====== GIVEN INFORMATION ======

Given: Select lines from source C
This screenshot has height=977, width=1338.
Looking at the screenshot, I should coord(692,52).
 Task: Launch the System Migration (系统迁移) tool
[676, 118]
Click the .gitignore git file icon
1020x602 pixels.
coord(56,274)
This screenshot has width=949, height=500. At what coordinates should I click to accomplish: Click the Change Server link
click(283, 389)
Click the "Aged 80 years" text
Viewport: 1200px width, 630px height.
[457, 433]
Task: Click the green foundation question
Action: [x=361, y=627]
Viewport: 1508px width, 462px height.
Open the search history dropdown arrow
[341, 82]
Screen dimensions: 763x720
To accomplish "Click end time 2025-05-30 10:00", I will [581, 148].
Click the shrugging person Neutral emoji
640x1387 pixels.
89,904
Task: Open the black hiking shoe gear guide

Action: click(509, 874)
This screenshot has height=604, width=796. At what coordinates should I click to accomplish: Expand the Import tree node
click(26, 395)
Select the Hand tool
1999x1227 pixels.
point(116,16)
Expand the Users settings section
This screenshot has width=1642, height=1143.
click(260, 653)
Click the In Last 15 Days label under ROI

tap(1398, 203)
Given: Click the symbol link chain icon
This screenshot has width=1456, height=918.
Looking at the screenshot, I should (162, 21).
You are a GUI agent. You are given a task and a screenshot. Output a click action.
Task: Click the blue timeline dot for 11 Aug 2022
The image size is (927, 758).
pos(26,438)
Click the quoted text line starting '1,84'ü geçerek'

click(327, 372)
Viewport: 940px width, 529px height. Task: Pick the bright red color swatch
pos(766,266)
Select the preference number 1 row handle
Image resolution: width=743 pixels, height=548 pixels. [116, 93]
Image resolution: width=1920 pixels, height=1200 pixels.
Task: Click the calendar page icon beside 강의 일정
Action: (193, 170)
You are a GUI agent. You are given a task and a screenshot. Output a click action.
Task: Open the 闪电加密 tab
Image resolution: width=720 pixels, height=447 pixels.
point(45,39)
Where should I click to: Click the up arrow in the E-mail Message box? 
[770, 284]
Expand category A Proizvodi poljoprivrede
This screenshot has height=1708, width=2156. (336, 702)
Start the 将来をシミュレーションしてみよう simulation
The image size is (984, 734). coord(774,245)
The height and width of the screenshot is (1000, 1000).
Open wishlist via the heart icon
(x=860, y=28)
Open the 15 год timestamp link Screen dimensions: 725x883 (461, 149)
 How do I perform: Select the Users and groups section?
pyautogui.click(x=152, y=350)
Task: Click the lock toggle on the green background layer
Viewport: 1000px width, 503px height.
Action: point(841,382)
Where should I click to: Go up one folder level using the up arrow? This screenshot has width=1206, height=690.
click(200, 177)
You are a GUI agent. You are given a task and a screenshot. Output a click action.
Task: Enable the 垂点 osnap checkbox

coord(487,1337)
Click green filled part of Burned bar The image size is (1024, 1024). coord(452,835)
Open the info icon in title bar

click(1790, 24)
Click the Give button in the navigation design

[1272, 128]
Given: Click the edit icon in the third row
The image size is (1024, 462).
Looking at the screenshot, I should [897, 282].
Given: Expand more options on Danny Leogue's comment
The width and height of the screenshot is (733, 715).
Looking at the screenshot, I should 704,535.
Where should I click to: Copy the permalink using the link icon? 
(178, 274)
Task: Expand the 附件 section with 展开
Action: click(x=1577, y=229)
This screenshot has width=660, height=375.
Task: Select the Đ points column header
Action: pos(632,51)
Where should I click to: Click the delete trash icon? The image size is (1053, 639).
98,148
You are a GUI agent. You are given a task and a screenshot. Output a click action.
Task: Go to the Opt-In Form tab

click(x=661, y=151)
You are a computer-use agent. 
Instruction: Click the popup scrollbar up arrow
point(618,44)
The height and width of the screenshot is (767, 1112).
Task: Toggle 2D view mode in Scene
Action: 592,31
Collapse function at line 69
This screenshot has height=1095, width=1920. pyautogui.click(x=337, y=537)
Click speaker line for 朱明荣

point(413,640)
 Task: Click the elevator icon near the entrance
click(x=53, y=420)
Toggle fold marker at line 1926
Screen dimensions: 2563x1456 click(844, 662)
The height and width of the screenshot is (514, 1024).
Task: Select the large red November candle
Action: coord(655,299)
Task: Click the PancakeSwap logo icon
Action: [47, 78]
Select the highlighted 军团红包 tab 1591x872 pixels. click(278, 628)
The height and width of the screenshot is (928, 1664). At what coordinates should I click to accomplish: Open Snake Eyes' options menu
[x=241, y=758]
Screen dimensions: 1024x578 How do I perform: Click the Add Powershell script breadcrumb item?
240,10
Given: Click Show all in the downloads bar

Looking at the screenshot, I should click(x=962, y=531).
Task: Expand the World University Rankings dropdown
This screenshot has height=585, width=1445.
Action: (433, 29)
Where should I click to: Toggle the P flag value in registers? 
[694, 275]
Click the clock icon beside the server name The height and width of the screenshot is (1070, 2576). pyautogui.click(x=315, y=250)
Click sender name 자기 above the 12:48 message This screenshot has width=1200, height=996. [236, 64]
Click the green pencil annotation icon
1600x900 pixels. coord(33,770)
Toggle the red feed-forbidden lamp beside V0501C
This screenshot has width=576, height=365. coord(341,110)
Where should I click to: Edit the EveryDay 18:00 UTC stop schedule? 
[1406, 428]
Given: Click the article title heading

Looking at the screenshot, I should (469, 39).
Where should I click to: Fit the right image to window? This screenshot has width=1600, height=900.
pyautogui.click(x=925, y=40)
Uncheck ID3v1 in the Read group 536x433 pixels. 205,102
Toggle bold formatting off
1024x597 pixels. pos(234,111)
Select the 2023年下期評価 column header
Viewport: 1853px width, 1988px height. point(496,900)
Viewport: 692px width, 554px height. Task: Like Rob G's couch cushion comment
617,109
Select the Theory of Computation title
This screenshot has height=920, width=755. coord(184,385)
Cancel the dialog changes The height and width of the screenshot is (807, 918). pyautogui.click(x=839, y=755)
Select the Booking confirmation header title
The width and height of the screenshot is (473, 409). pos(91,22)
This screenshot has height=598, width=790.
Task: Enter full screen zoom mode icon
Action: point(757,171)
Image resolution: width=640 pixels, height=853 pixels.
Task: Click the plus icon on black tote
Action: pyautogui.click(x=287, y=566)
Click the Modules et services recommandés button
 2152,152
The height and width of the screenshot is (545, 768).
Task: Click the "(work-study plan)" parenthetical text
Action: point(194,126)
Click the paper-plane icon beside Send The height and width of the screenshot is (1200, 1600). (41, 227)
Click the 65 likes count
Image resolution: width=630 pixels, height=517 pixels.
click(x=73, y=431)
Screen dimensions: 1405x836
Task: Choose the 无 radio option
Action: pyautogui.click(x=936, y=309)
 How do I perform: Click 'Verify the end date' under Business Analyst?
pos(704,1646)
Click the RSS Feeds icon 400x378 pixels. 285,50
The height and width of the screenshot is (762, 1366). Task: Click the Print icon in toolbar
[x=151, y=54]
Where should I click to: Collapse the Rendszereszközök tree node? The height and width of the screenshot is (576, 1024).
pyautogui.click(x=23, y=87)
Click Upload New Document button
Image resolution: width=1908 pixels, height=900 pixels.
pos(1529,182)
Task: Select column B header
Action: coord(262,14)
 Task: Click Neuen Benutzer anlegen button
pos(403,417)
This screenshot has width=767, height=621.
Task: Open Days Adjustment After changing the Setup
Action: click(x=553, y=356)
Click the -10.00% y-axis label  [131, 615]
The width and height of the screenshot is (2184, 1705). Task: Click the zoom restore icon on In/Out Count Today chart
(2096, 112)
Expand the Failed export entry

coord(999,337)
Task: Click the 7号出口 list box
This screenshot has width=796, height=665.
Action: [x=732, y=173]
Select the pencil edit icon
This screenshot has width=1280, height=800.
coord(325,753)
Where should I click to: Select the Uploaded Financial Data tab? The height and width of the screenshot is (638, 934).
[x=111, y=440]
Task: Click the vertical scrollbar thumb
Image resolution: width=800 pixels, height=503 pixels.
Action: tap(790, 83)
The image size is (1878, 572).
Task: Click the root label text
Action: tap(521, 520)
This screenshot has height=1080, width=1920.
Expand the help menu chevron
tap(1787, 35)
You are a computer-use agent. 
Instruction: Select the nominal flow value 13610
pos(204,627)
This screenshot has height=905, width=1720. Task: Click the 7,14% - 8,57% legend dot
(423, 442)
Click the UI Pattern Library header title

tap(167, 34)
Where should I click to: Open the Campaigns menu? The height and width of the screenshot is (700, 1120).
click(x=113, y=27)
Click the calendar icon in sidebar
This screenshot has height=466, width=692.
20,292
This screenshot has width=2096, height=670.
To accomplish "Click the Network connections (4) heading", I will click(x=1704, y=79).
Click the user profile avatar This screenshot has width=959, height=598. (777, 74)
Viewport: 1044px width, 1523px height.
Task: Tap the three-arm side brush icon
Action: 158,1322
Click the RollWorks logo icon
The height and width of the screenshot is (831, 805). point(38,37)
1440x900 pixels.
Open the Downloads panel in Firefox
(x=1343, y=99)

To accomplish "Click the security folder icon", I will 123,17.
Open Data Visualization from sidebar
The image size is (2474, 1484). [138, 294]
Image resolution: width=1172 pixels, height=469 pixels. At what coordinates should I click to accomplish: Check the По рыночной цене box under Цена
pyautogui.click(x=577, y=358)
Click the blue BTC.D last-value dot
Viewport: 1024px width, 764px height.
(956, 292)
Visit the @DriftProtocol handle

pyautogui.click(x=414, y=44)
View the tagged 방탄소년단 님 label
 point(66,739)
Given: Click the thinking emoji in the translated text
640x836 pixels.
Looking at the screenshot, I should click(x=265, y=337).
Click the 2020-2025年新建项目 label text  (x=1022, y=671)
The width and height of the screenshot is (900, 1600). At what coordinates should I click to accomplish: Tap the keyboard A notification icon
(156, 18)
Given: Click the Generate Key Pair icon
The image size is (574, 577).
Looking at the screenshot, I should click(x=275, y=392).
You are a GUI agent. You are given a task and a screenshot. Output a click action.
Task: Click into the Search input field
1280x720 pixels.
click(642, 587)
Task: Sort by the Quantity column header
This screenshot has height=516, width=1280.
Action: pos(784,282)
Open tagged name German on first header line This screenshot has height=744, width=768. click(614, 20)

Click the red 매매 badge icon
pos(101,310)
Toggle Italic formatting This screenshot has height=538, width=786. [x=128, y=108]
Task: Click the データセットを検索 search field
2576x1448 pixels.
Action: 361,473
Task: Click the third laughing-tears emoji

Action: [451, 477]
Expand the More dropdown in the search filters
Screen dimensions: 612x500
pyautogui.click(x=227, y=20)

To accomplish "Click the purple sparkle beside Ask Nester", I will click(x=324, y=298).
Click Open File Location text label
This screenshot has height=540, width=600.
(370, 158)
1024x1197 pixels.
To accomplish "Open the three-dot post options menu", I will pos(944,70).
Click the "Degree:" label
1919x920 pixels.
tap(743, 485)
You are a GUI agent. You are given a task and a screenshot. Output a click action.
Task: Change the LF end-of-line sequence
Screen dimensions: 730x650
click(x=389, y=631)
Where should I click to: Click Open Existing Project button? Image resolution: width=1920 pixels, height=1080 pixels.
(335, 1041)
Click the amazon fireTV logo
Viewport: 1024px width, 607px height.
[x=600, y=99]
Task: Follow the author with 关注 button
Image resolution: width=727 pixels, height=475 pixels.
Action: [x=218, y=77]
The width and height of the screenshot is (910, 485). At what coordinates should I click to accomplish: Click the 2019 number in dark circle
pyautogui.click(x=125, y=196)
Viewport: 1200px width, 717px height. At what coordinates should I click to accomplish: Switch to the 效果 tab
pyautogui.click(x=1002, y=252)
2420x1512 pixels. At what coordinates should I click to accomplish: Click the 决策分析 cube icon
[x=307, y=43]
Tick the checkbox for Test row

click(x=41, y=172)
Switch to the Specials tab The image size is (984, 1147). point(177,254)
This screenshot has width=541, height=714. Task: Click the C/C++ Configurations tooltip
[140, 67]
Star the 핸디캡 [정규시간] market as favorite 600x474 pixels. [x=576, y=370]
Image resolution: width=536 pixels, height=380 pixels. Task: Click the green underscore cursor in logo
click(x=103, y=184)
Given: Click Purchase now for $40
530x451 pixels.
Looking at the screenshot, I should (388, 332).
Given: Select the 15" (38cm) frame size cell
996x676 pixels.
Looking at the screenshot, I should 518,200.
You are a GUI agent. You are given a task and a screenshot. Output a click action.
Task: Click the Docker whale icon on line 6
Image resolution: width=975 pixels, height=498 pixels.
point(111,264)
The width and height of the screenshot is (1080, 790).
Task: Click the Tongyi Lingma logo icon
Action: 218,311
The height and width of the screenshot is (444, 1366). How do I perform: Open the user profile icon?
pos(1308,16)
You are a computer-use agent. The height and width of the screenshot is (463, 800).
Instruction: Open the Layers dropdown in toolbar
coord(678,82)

======

CHALLENGE: Rewrite the items from the line with "The width and height of the screenshot is (2184, 1705)." to the line with "[x=111, y=440]", both included, as a numbered list, leaving out blank lines.

RESULT FOR THIS TASK:
1. The width and height of the screenshot is (2184, 1705). Task: Click the zoom restore icon on In/Out Count Today chart
2. (2096, 112)
3. Expand the Failed export entry
4. coord(999,337)
5. Task: Click the 7号出口 list box
6. This screenshot has width=796, height=665.
7. Action: [x=732, y=173]
8. Select the pencil edit icon
9. This screenshot has width=1280, height=800.
10. coord(325,753)
11. Where should I click to: Select the Uploaded Financial Data tab? The height and width of the screenshot is (638, 934).
12. [x=111, y=440]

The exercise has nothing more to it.